*Your goal*: From the first line to the last, return the data exactly as written.

*Material for the task*:
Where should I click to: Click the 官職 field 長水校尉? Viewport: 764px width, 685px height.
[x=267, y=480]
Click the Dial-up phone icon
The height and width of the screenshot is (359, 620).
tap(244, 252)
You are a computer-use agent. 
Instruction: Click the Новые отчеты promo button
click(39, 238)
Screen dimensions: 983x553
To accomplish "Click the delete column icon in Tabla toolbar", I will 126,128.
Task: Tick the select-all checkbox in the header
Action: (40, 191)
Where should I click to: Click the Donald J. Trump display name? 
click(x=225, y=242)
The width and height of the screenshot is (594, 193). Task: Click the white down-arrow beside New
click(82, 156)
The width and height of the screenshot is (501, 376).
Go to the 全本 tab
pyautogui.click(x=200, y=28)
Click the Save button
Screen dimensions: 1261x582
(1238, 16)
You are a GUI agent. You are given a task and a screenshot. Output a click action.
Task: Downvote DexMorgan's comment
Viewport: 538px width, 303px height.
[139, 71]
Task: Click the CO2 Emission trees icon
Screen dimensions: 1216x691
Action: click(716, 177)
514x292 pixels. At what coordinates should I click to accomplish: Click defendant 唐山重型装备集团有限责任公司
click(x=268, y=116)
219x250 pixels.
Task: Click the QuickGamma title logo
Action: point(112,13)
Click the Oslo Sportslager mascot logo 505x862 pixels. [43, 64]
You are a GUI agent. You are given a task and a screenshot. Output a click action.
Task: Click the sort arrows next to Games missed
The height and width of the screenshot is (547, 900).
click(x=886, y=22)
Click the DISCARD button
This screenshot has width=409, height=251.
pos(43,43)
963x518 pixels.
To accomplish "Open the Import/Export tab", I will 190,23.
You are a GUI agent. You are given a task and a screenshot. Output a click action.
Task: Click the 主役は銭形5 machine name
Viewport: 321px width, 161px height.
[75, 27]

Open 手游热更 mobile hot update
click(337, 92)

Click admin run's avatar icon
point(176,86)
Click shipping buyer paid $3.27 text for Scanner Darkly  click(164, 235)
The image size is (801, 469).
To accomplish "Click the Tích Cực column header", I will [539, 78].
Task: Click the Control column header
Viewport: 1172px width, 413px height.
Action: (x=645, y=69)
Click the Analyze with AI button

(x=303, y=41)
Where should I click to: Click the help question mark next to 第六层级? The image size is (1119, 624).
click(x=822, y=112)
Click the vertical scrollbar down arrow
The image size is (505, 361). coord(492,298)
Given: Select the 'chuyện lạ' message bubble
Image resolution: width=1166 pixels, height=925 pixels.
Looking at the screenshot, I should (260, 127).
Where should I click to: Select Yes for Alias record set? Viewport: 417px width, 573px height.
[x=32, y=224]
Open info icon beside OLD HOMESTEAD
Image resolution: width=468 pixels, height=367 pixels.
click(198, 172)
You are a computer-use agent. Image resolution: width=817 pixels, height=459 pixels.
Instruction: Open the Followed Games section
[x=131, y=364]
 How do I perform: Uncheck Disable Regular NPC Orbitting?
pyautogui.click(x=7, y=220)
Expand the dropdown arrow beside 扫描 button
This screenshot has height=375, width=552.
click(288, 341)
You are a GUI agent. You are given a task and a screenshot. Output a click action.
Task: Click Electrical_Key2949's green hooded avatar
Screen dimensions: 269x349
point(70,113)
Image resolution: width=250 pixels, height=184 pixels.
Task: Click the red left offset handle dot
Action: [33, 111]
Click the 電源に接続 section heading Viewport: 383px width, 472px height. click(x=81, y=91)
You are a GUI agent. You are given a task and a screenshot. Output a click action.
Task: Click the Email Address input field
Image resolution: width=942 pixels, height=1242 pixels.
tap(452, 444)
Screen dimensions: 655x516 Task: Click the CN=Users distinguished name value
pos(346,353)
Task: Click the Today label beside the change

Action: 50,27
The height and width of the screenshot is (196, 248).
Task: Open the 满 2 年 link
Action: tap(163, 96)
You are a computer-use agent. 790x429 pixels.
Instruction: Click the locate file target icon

*Task response*:
Where should I click to: Click the 官職 field 長水校尉? Viewport: 764px width, 685px height.
[x=267, y=480]
Click the Dial-up phone icon
The height and width of the screenshot is (359, 620).
tap(244, 252)
You are a computer-use agent. 
Instruction: Click the Новые отчеты promo button
click(39, 238)
Screen dimensions: 983x553
To accomplish "Click the delete column icon in Tabla toolbar", I will 126,128.
Task: Tick the select-all checkbox in the header
Action: (40, 191)
Where should I click to: Click the Donald J. Trump display name? 
click(x=225, y=242)
The width and height of the screenshot is (594, 193). Task: Click the white down-arrow beside New
click(82, 156)
The width and height of the screenshot is (501, 376).
Go to the 全本 tab
pyautogui.click(x=200, y=28)
Click the Save button
Screen dimensions: 1261x582
(1238, 16)
You are a GUI agent. You are given a task and a screenshot. Output a click action.
Task: Downvote DexMorgan's comment
Viewport: 538px width, 303px height.
[139, 71]
Task: Click the CO2 Emission trees icon
Screen dimensions: 1216x691
Action: click(716, 177)
514x292 pixels. At what coordinates should I click to accomplish: Click defendant 唐山重型装备集团有限责任公司
click(x=268, y=116)
219x250 pixels.
Task: Click the QuickGamma title logo
Action: point(112,13)
Click the Oslo Sportslager mascot logo 505x862 pixels. [43, 64]
You are a GUI agent. You are given a task and a screenshot. Output a click action.
Task: Click the sort arrows next to Games missed
The height and width of the screenshot is (547, 900).
click(x=886, y=22)
Click the DISCARD button
This screenshot has width=409, height=251.
pos(43,43)
963x518 pixels.
To accomplish "Open the Import/Export tab", I will 190,23.
You are a GUI agent. You are given a task and a screenshot. Output a click action.
Task: Click the 主役は銭形5 machine name
Viewport: 321px width, 161px height.
[75, 27]

Open 手游热更 mobile hot update
click(337, 92)

Click admin run's avatar icon
point(176,86)
Click shipping buyer paid $3.27 text for Scanner Darkly  click(164, 235)
The image size is (801, 469).
To accomplish "Click the Tích Cực column header", I will [539, 78].
Task: Click the Control column header
Viewport: 1172px width, 413px height.
Action: (x=645, y=69)
Click the Analyze with AI button

(x=303, y=41)
Where should I click to: Click the help question mark next to 第六层级? The image size is (1119, 624).
click(x=822, y=112)
Click the vertical scrollbar down arrow
The image size is (505, 361). coord(492,298)
Given: Select the 'chuyện lạ' message bubble
Image resolution: width=1166 pixels, height=925 pixels.
Looking at the screenshot, I should (260, 127).
Where should I click to: Select Yes for Alias record set? Viewport: 417px width, 573px height.
[x=32, y=224]
Open info icon beside OLD HOMESTEAD
Image resolution: width=468 pixels, height=367 pixels.
click(198, 172)
You are a computer-use agent. Image resolution: width=817 pixels, height=459 pixels.
Instruction: Open the Followed Games section
[x=131, y=364]
 How do I perform: Uncheck Disable Regular NPC Orbitting?
pyautogui.click(x=7, y=220)
Expand the dropdown arrow beside 扫描 button
This screenshot has height=375, width=552.
click(288, 341)
You are a GUI agent. You are given a task and a screenshot. Output a click action.
Task: Click Electrical_Key2949's green hooded avatar
Screen dimensions: 269x349
point(70,113)
Image resolution: width=250 pixels, height=184 pixels.
Task: Click the red left offset handle dot
Action: [33, 111]
Click the 電源に接続 section heading Viewport: 383px width, 472px height. click(x=81, y=91)
You are a GUI agent. You are given a task and a screenshot. Output a click action.
Task: Click the Email Address input field
Image resolution: width=942 pixels, height=1242 pixels.
tap(452, 444)
Screen dimensions: 655x516 Task: Click the CN=Users distinguished name value
pos(346,353)
Task: Click the Today label beside the change

Action: 50,27
The height and width of the screenshot is (196, 248).
Task: Open the 满 2 年 link
Action: tap(163, 96)
You are a computer-use agent. 790x429 pixels.
Instruction: Click the locate file target icon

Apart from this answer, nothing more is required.